81. A method of producing a tissue culture, in-vitro model of mouse mesentery tissue comprising blood and lymphatic microvascular networks, endothelial cells, smooth muscle cells, immune cells, neural cells, and pericytes, the method comprising inducing vascularization of mouse mesentery by injecting said mouse with tamoxifen, sunflower oil, of VEGF for 5 consecutive days before harvesting the mouse mesentery.

82. The method of claim 81 wherein the mouse mesentery is free of the intestinal loop tissue comprising endothelial and epithelial cells of the mouse.

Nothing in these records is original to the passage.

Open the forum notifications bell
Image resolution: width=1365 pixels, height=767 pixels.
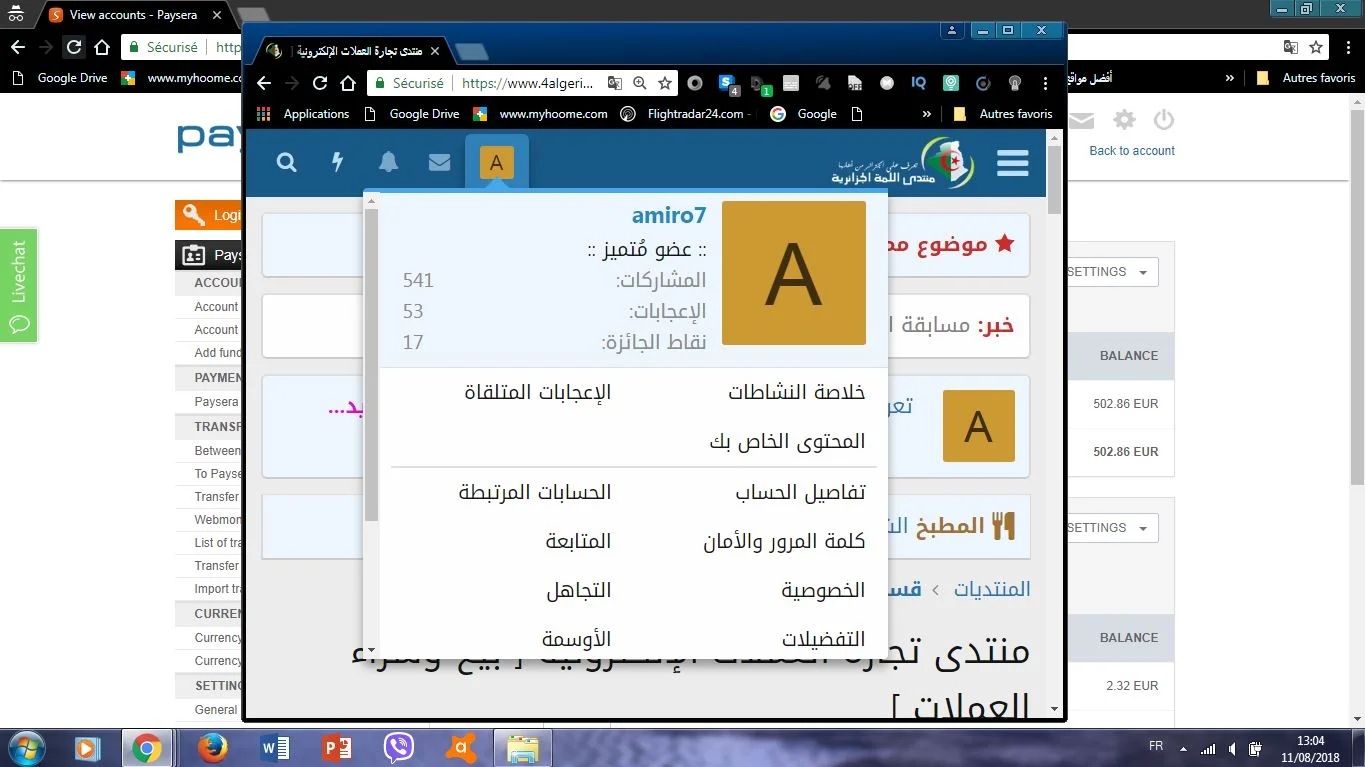(388, 162)
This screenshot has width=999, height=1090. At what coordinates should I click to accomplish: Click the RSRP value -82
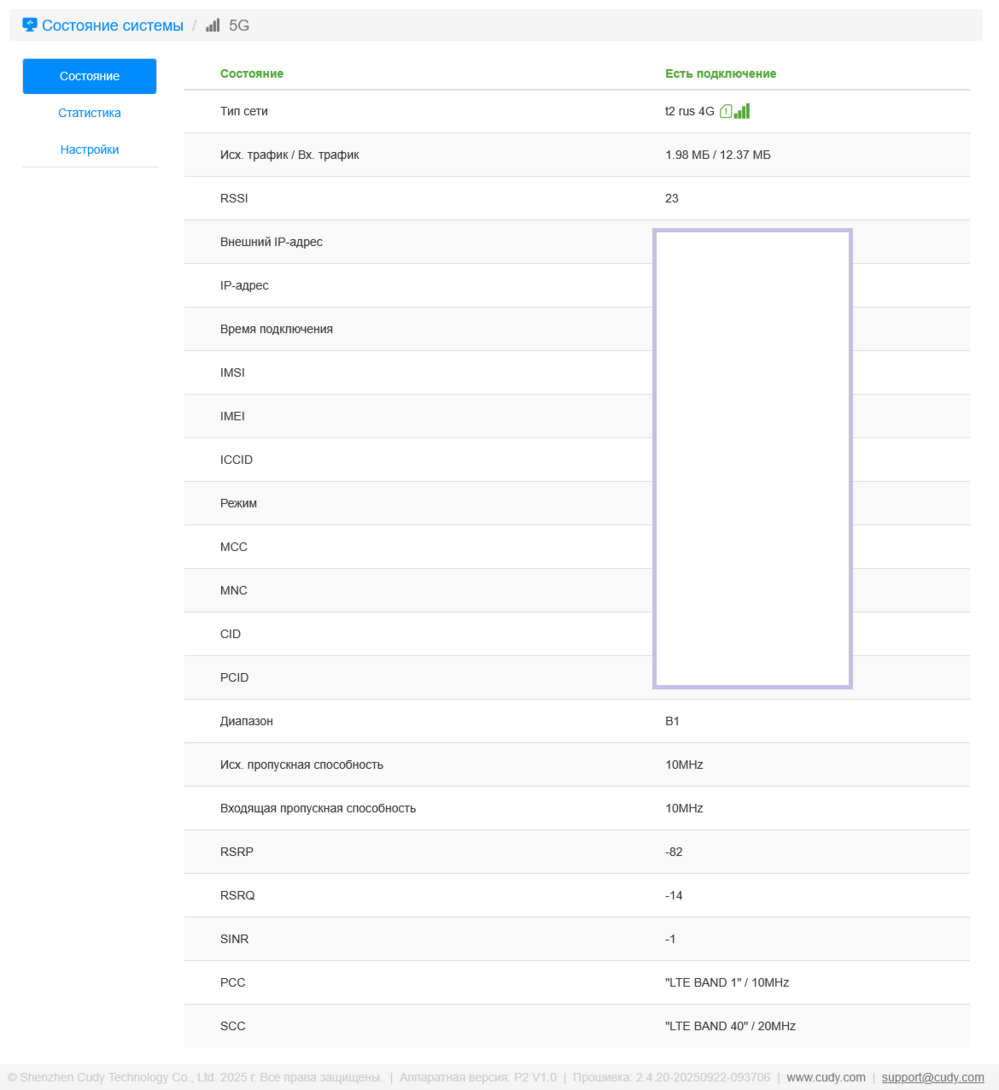[673, 852]
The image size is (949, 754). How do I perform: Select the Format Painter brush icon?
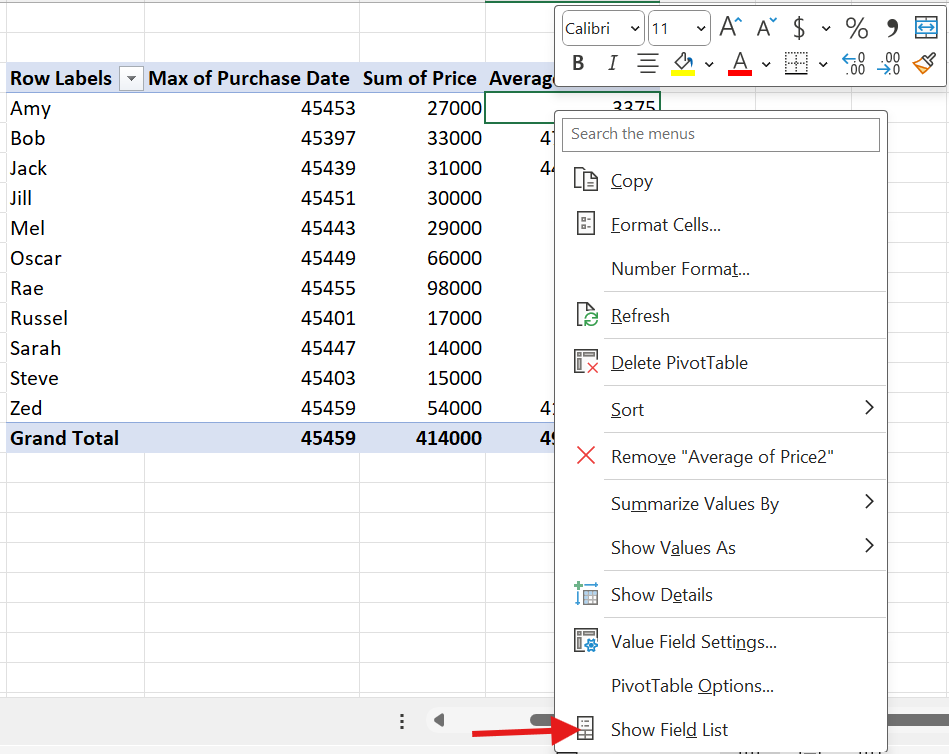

83. The method of claim 81 further comprising harvesting the mesentery tissue by exteriorizing the mesentery from the gut of the animal and harvesting the mesenteric window.

84. The method of claim 81 wherein the mouse is one or a combination of: a transgenic mouse, an aged mouse, and an immunocompromised mouse.

85. The method of claim 81 further comprising cannulating the tissue to allow perfusion through the tissue and securing a first and/or second cannula with sutures.

86. The method of claim 85 further comprising placing the tissue into a bioreactor and attaching tubing to the first and or second cannula.

87. A method of manufacturing a tissue culture, in-vitro model of mouse mesometrium tissue comprising blood and lymphatic microvascular networks, endothelial cells, smooth muscle cells, immune cells, neural cells, and pericytes, the method comprising harvesting the mouse mesometrium and securing the mouse mesometrium to a solid substrate.

88. The method of claim 87, wherein the harvesting comprises exteriorizing the mesentery from the gut of the animal and harvesting the mesenteric window.

89. The method of claim 87, wherein the mesometrium is free of uterine or ovarian cells.

90. The method of claim 87, wherein the mouse is one or a combination of mice chosen from: a transgenic mouse, an aged mouse, and an immunocompromised mouse.

91. The method of claim 87 further comprising cannulating the tissue by introducing a cannula into an arteriole or vein while the mesometrium is exteriorized and securing the cannula to the tissue with sutures.

92. The method of claim 87 further comprising placing the tissue of in a bioreactor and attaching at least a first length of tubing to the cannula.

93. The method of claim 87 further comprising operably attaching a pump to the tubing and perfusing cell culture medium through the tissue.

94. The method of claim 17, wherein the interior region of the three-dimensional tissue is the lumen and/or feeding arteriole of the three-dimensional tissue.

95. The method of claim 32, wherein the interior region of the three-dimensional tissue is chosen from one or a combination of: a lumen, a feeding arteriole, microvasculature, exiting venule.